Plotting Scottish census data with some tidyverse magic

November 28, 2018
By

(This article was first published on R – scottishsnow, and kindly contributed to R-bloggers)

I’ve been working with the Scottish census recently, to investigate employment in land-based (agriculture, forestry and fishing) industry. A friend of mine has recently moved to Dumfries and Galloway – a rural, farming area of Scotland. He’s commented on the ageing population in the area, so I pulled out the age profile from the census for his civil parish. This post shows how to plot up an age profile from the Scottish census table KS102SC, which is available online.

First up, let’s load our packages and read in the table. Note I’ve skipped the first few header lines and have coded – to NA. In reality – are actually 0s, so I’ve used `mutate_all` to fix them.

library(tidyverse)

df = read_csv("~/Downloads/temp/KS102SC.csv", skip=4, na="-") %>%
   mutate_all(funs(replace(., is.na(.), 0)))

Next we can select the parish of interest, select the columns we’re interested in, convert these to long format, and force the ordering of the ages (e.g. 8-10 should come before 10-14).
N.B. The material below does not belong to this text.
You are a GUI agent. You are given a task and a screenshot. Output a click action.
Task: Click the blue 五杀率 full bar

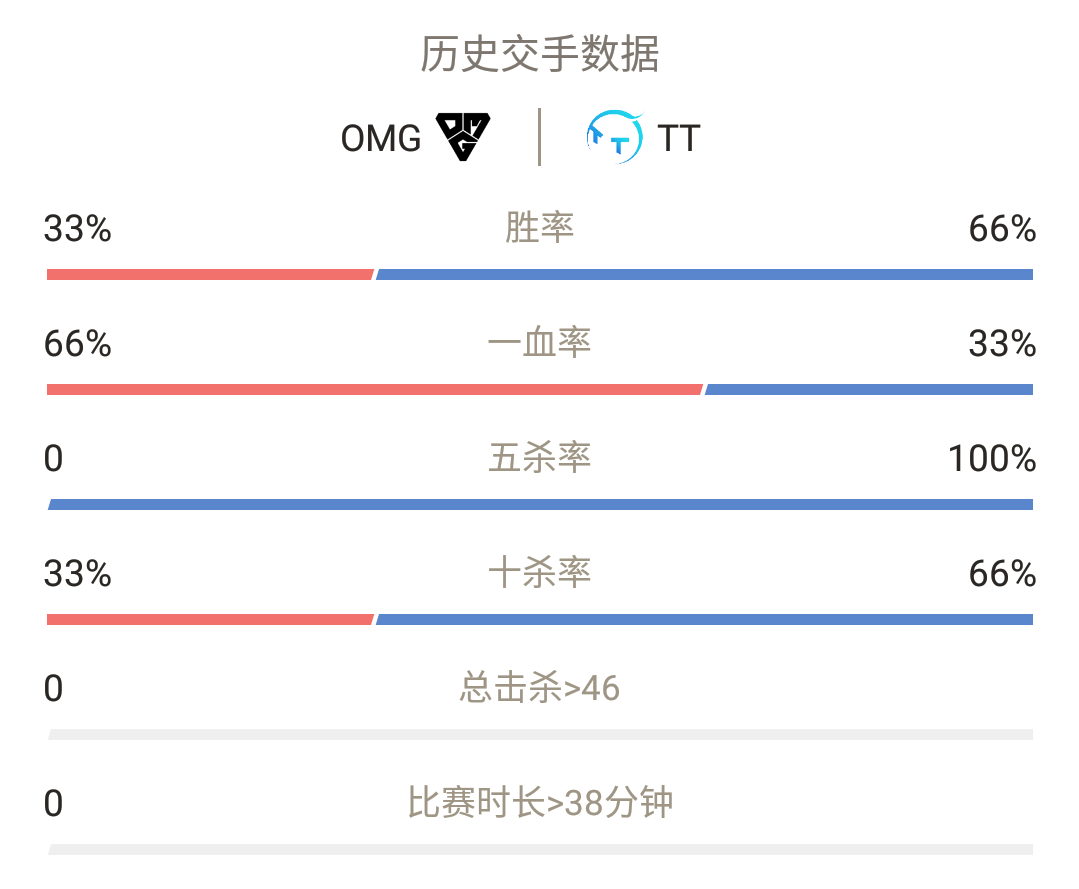540,504
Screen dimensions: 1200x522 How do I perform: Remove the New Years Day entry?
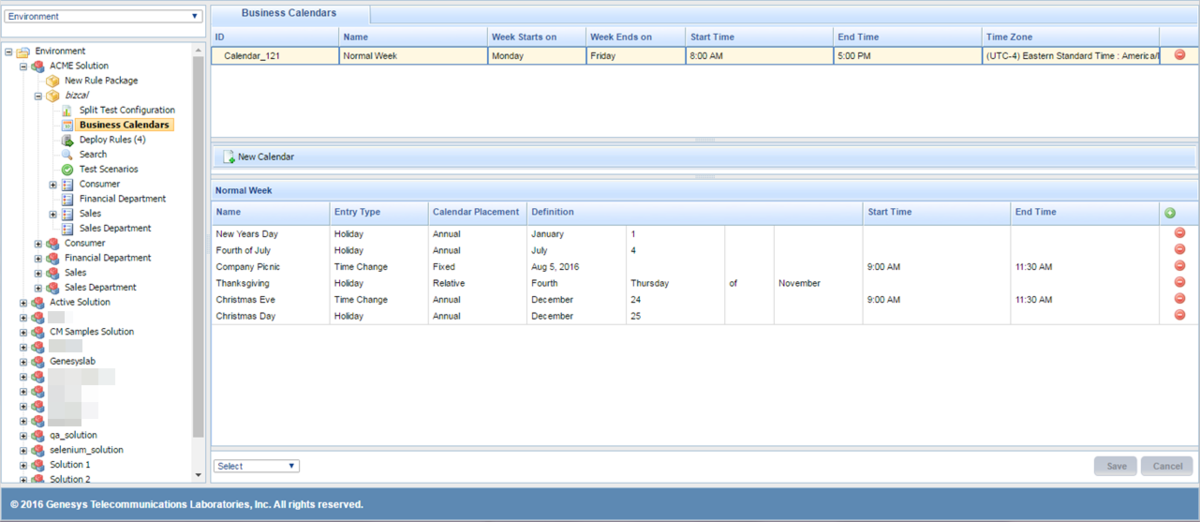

I’ve piped the output of this munging into ggplot and added some styling and an all important licence statement.

Dalton

df %>%
   filter(X1=="Dalton") %>%
   select(-X1, -`All people`, -`Mean age`, -`Median age`, -X21) %>%
   gather() %>%
   mutate(key = reorder(key, seq_along(key))) %>%
   ggplot(aes(key, value)) +
   geom_col() +
   labs(title="Dalton parish population distribution",
        subtitle="Contains: Scotland's Census data and Scottish Government data\nlicensed under the Open Government Licence v3.0",
        x="",
        y="People") +
   coord_flip() +
   theme_bw() +
   theme(text=element_text(size=20),
         plot.subtitle=element_text(size=10))

It’s also of interest to compare one parish against another, so I compared Dalton against Edinburgh. Basically as before but adding an extra point layer for the visualisation. The data have now been changed to proportions of each parish so they are comparable.

Dalton_Edinburgh

x = df %>%
   filter(X1=="Dalton" | X1=="Edinburgh") %>%
   select(-`Mean age`, -`Median age`, -X21) %>%
   mutate_at(vars(-X1), funs(prop = . / `All people`)) %>%
   select(-`All people_prop`) %>%
   select(X1, ends_with("prop")) %>%
   gather(key, value, -X1) %>%
   separate(key, c("key", "drop"), "_") %>%
   mutate(key = reorder(key, seq_along(key)))

x %>%
   filter(X1=="Dalton") %>%
   ggplot(aes(key, value)) +
   geom_col() +
   geom_point(data=filter(x, X1=="Edinburgh"), aes(key, value)) +
   scale_y_continuous(labels=scales::percent) +
   labs(title="Dalton parish (bars) and Edinburgh (dots) population distribution",
        subtitle="Contains: Scotland's Census data and Scottish Government data\nlicensed under the Open Government Licence v3.0",
        x="",
        y="People") +
   coord_flip() +
   theme_bw() +
   theme(text=element_text(size=20),
         plot.subtitle=element_text(size=10))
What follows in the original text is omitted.